Two journalists held by police after they interviewed a suspended judge in Equatorial Guinea have been released without charge, one of them said on Monday.
Equatorial Guinea has one of the world’s worst records for media rights, ranking 165th out of 180 on the 2019 World Press Freedom Index compiled by Reporters Without Borders (RSF.
Melanio Nkogo and Ruben Dario Bacale, who work at the oil-rich nation’s only privately-owned TV station Asonga, spent 12 days in detention after broadcasting an interview with a judge, Nazario Oyono.
Oyono was suspended last month by the Supreme Court’s President, David Nguema Obiang, amid a dispute between the pair who accuse each other of preventing an embezzlement trial.

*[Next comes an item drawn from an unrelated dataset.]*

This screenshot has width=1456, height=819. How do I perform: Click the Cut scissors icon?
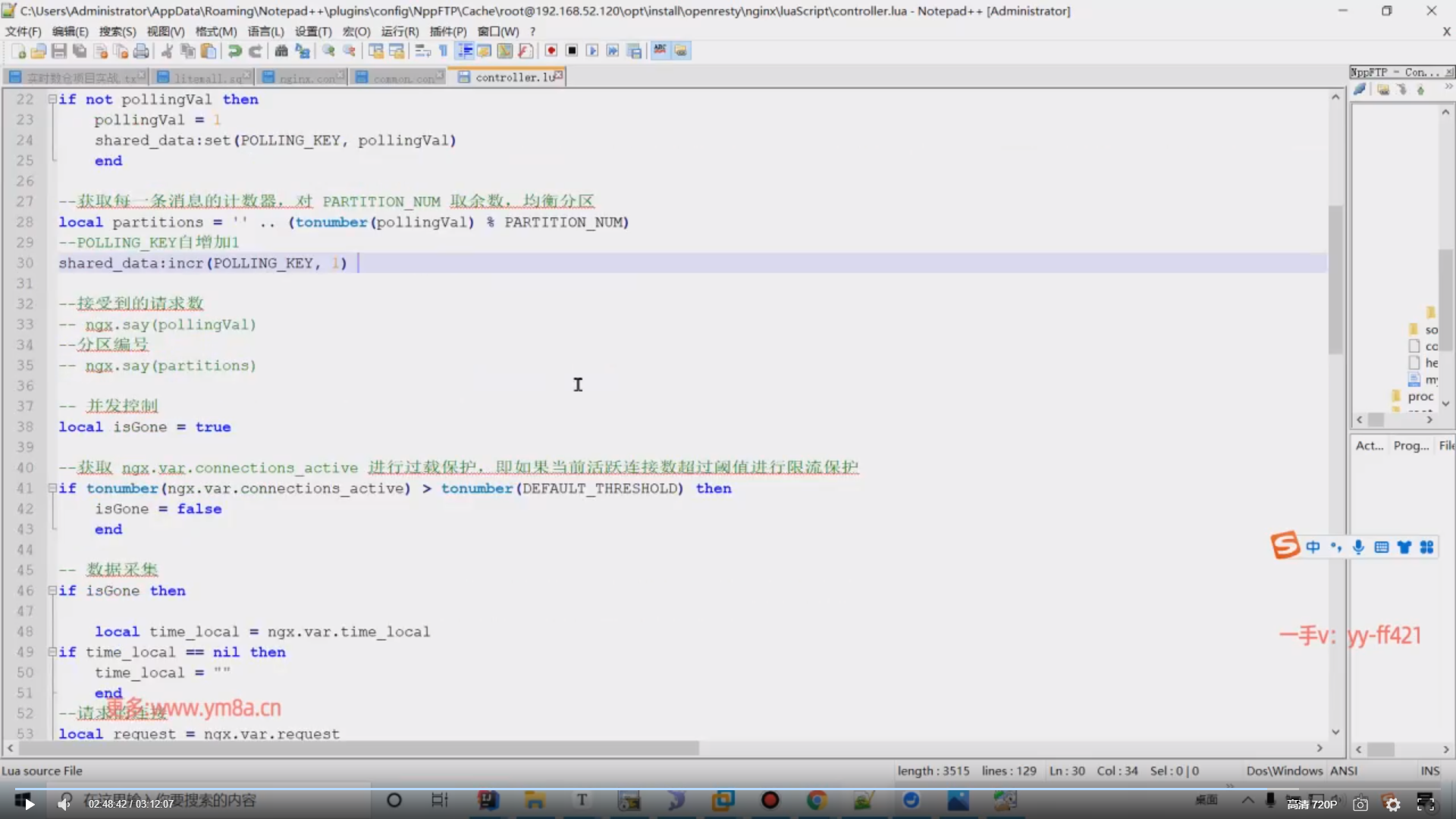point(167,51)
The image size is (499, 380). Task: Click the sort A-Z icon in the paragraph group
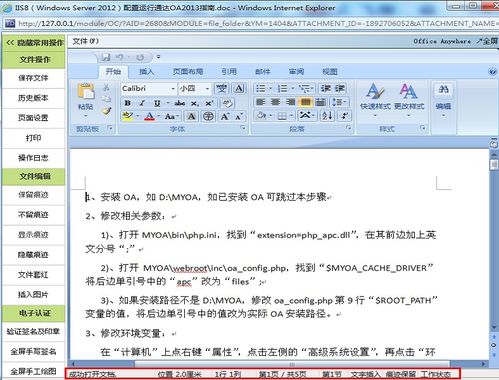[327, 116]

Nkogo said he believes that he and his colleague were held in a bid to “intimidate” them.
“We are free and will continue to work as journalists to provide objective information,” he told AFP.
Media watchdog RSF said the case “shows the extreme vulnerability of journalists” working in the country.
Nkogo said he believes the country’s president and vice-president intervened in order to secure his release.
Asonga’s owner is the son of Equatorial Guinea’s iron-fisted President Teodoro Obiang Nguema, who has ruled for 40 years.
It is widely believed that the son, Teodorin Nguema Obiang, is being groomed for his succession.